We all know what happened to President Abraham Lincoln the night he went to watch Our American Cousin at Ford’s Theater. But what you may not know is that he came perilously close to being assassinated eight months before John Wilkes Booth fired those fatal shots.
Abe and the Lincoln fam had what you might call a summer cottage – a place to relocate when Washington, D.C., got too hot and humid. It was on the grounds of Soldiers’ Home, a government-run facility about three miles north of the White House. (It's still standing, by the way.)

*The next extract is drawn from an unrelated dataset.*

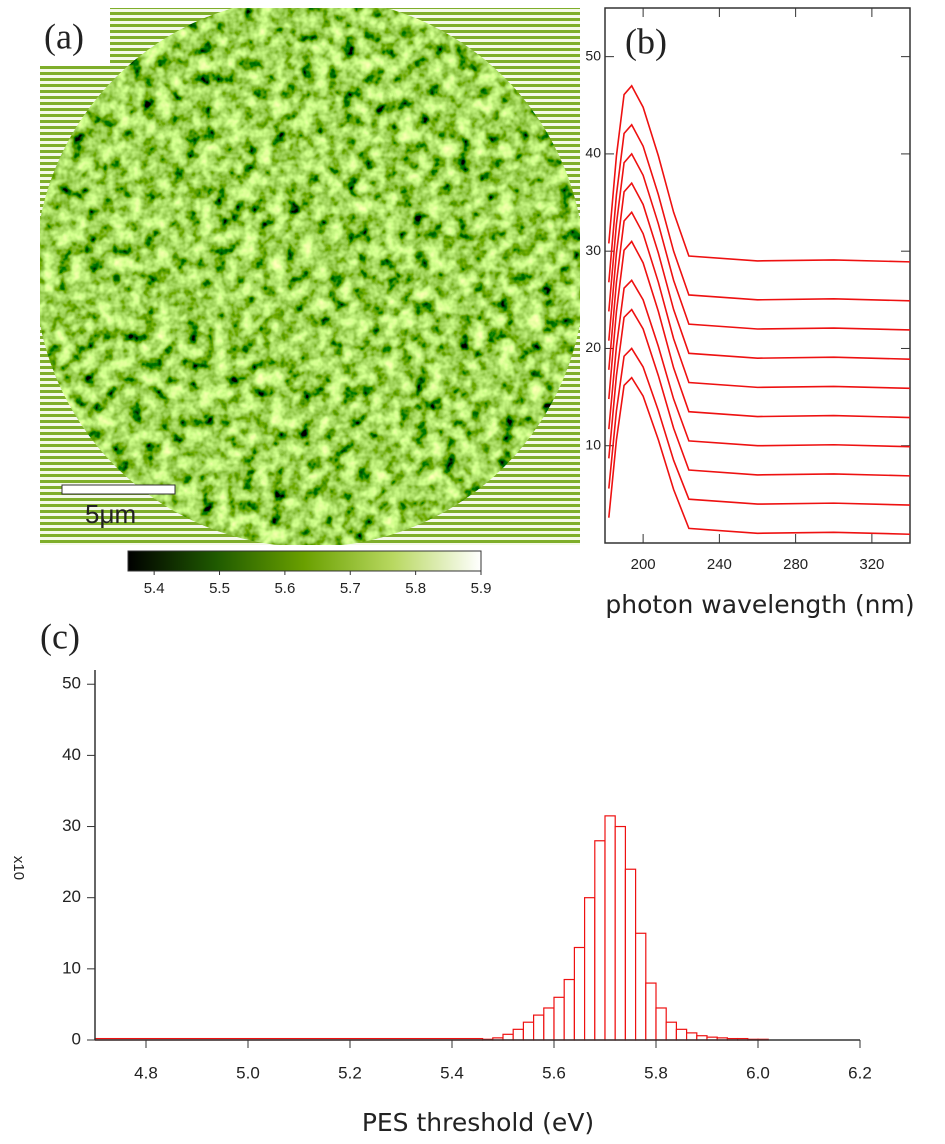 The height and width of the screenshot is (1144, 945). Describe the element at coordinates (482, 588) in the screenshot. I see `colorbar-tick-label: 5.9` at that location.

Interestingly, the route, which Lincoln often took on horseback by himself, went right by Walt Whitman’s house at 394 L Street. “I see the President almost every day,” Whitman wrote in 1863. “I see very plainly Abraham Lincoln’s dark brown face, with the deep cut lines, the eyes, always to me with a deep latent sadness in the expression. We have got so that we always exchange bows, and very cordial ones.”
A few of those lines on his face were probably caused by Honest Abe’s habit of working late into the evening at the White House, heading to Soldiers’ Home afterward for a few hours’ rest before coming back to do it all again the next day. It was one of those nights in August of 1864 when Lincoln arrived at the gate of the cottage around 11 p.m. Private John Nichols, the guard posted at the gate, was surprised to hear Lincoln complain that a gunshot had spooked his horse Old Abe, sending him running so fast that Lincoln's famous stovepipe hat had been whisked right off his head.
A couple of soldiers, familiar with Lincoln’s favored route, went back to find the missing hat. When they retrieved it, there was a bullet hole straight through the fabric. They alerted the President, who asked them to please keep their discovery quiet: it was probably just a careless hunter and he didn’t want to worry Mary.
"I can't bring myself to believe that any one has shot at me or will deliberately shoot at me with the deliberate purpose of killing me."
According to historian Charles Bracelen Flood's 1864: Lincoln at the Gates of History, Lincoln later told the story as if it were a joke, commenting that Old Abe had come closer to killing him than the would-be assassin did. “I was left in doubt whether death was more desirable from being thrown from a runaway federal horse, or as the tragic result of a rifle-ball fired by a disloyal bushwhacker in the middle of the night."